=== Section Start ===

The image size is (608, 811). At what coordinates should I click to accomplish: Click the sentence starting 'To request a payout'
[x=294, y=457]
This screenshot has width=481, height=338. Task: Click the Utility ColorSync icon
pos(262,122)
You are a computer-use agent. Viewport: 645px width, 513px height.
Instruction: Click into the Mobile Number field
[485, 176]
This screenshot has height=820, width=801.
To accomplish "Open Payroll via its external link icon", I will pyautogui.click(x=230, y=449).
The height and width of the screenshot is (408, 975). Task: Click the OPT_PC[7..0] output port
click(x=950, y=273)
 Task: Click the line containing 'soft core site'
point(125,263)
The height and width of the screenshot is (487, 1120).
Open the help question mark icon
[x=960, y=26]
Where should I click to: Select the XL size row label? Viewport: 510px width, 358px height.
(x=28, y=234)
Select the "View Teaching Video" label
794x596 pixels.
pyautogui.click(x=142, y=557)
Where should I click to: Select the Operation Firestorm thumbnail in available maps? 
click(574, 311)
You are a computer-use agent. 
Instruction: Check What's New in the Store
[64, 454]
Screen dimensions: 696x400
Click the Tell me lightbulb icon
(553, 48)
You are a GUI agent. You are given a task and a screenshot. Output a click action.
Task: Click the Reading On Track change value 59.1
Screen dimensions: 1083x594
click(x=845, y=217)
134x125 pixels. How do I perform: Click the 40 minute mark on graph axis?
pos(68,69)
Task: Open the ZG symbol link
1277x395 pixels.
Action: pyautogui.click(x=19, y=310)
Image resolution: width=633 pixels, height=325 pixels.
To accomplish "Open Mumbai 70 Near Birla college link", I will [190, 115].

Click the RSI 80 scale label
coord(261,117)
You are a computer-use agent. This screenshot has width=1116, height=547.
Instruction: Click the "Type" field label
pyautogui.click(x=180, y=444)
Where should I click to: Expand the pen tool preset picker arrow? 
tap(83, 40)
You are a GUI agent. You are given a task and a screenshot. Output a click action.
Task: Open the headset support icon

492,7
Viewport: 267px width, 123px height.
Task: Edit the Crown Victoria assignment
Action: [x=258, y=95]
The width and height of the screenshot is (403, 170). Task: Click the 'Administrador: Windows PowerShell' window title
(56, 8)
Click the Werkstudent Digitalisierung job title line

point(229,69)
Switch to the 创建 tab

=== Section End ===

▸ **What the task asks**
Copy every line in the data above that has the string "computer" in it.

▸ **Result for this exercise**
You are a computer-use agent. Viewport: 645px width, 513px height.
You are a computer-use agent. 
You are a computer-use agent. This screenshot has width=1116, height=547.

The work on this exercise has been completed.